After all, one in every four U.S. Tongans resides in the Beehive State, which features several all-Tongan Mormon stakes, including more than 30 all-Tongan LDS congregations.

But did you know that the multi-island Pacific nation has the highest number of Latter-day Saints per capita — in the world?

Of Tonga's 106,513 inhabitants, 64,156 are members of The Church of Jesus Christ of Latter-day Saints, according to the Salt Lake City-based faith's official statistics.

That constitutes about 60 percent of the populace, independent Mormon demographer Matt Martinich told Radio New Zealand (RNZ). But the number of "active" Latter-day Saints is much lower.

"It's more like about 20 percent because about two-thirds of the members of the church in Tonga don't regularly attend church," the Colorado-based Martinich said, "or they identify with some other religious group even though their names are still on the church records."

The next four countries in the top five for Mormon prevalence are also from Oceania: Samoa, American Samoa, Niue and the Cook Islands. (By contrast, Latter-day Saints make up about 2 percent of the U.S. population.)

Mormon missionaries first arrived in Tonga in the late 19th century and won permission to preach by the king. Converts stayed to build up the church there, erecting schools to educate their members and others. A century later, Mormon servicemen were stationed there during World War II and helped promote the faith.

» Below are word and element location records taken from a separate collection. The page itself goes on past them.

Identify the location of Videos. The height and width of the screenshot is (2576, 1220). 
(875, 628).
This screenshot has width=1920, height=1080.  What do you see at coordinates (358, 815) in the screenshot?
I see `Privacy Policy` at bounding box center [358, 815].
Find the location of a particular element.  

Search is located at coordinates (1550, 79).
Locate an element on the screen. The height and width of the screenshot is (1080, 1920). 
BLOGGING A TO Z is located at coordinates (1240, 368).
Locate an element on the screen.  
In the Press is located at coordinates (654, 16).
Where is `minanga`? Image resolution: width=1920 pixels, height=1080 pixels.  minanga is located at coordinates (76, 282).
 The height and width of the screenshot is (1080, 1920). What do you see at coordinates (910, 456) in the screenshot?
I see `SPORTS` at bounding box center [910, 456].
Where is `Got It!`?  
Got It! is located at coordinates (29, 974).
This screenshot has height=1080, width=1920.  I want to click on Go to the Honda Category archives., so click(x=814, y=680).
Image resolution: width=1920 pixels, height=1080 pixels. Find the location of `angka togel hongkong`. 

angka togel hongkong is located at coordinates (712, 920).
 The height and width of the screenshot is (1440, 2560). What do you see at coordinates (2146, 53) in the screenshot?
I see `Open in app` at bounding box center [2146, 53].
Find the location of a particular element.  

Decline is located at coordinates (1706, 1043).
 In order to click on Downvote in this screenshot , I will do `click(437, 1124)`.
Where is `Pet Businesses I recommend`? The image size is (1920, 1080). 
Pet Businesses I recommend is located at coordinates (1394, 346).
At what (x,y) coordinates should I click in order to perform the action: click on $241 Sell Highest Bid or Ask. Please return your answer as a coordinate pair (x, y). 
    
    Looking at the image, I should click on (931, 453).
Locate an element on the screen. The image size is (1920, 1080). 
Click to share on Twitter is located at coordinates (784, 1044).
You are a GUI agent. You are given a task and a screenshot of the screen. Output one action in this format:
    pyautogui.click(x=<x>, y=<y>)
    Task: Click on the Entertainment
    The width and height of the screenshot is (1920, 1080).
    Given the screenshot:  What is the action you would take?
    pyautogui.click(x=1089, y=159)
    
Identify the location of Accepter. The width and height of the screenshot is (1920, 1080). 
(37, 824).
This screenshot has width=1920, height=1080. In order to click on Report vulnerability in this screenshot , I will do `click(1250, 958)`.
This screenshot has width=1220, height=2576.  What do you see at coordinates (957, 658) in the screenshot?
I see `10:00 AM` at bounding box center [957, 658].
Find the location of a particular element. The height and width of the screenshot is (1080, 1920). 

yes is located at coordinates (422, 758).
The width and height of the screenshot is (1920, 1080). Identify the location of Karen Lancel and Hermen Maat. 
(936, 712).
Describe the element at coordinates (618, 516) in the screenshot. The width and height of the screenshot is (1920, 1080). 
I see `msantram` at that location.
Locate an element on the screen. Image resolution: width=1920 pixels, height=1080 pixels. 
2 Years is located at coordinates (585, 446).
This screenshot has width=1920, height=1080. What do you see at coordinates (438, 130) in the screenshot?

Then, in the 20th century, some Tongan Mormons began immigrating to Utah to be near fellow believers and to find better educational and economic opportunities.

Utah ranks second among the states for total population of Tongans, behind only California, according to the most recent U.S. census, but ahead of even Hawaiians.

"We like it here," Fahina Tavake-Pasi, executive director of the National Tongan American Society, told The Salt Lake Tribune in 2011.

She remains the group's leader, according to its website, and the headquarters are in — you guessed it — Utah.

| Tribune File Photo Chelsey Uesi, 20, performs a Tauolunga, a traditional Tongan dance, for Halaevalu Mata'aho, the Queen Mother of Tonga, during an evening prayer and celebration at a home in West Valley City, Utah, on Wednesday, August 3, 2011.